IOC and its sister PSUs had on May 15 raised petrol price by Rs 5 per litre, the biggest hike ever.
"Even after that hike, we were losing Rs 4.58 per litre. After including VAT, the desired increase at retail level in Delhi came to Rs 5.50 a litre," he said.
The desired hike in price has been calculated based on the average crude oil price of the first fortnight of May. However, from June 1, which takes into account the average of second half of May when international rates moderated, IOC is losing Rs 1.15 per litre. After including VAT, the desired hike in Delhi would be Rs 1.35 a litre.
"We will have to take a view [on hiking petrol price] next week," he said. "The government is not compensating us for selling petrol at below international cost since June 2010 when its pricing was freed."
Though the government had freed petrol pricing from its control, state-owned retailers have been informally being guided by 'advice' from the oil ministry.

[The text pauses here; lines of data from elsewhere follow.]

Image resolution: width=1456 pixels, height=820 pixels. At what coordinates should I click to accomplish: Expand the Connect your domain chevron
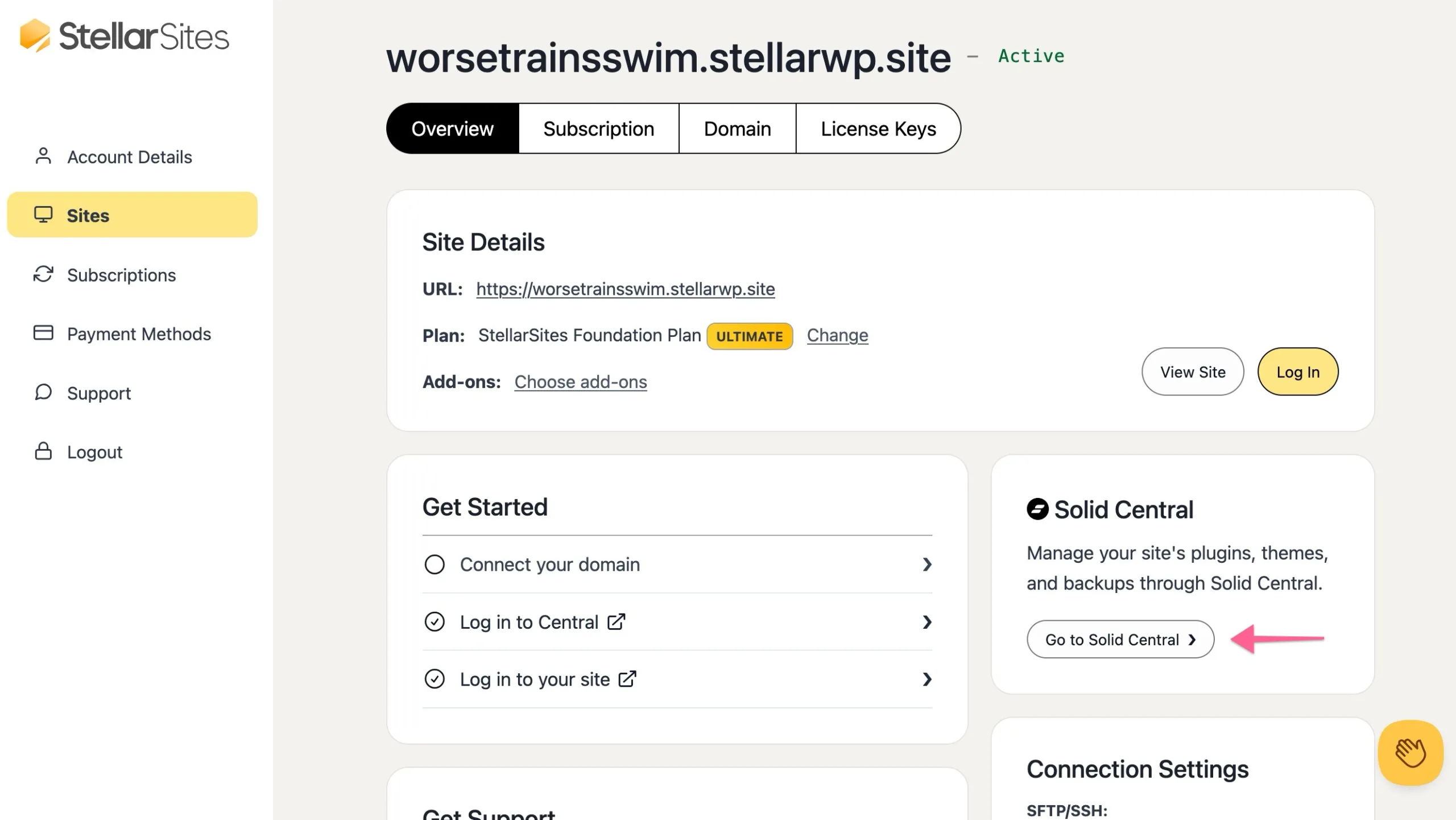click(x=928, y=564)
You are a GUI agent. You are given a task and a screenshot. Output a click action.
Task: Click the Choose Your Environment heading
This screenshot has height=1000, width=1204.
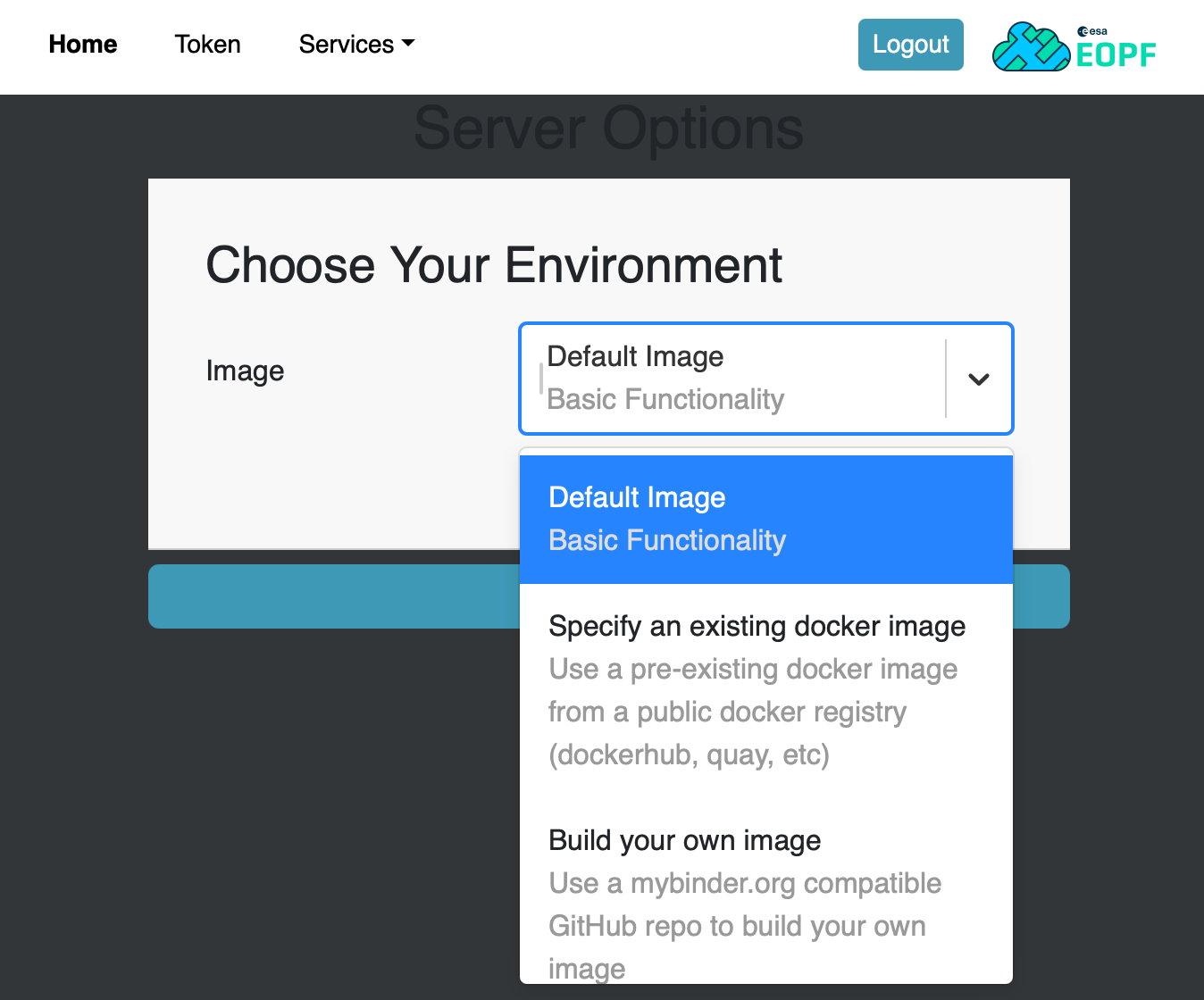coord(494,264)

They did not hike rates in the run-up to the assembly elections in five states, including West Bengal and Tamil Nadu.
On diesel, the official said, the company was losing Rs 12.64 per litre. After adding VAT, the desired increase in rates in Delhi is Rs 14.22 per litre.
Similarly, on domestic LPG it is losing Rs 381.14 per cylinder and Rs 27.47 a litre on PDS kerosene.
"We are losing Rs 256 crore per day on selling the three fuel at government controlled price. At this rate, we will end the fiscal with a revenue loss of Rs 89,300 crore," he said.
The industry (IOC, Bharat Petroleum and Hindustan Petroleum) are likely to see Rs 160,568 crore of revenue loss in 2011-12 fiscal.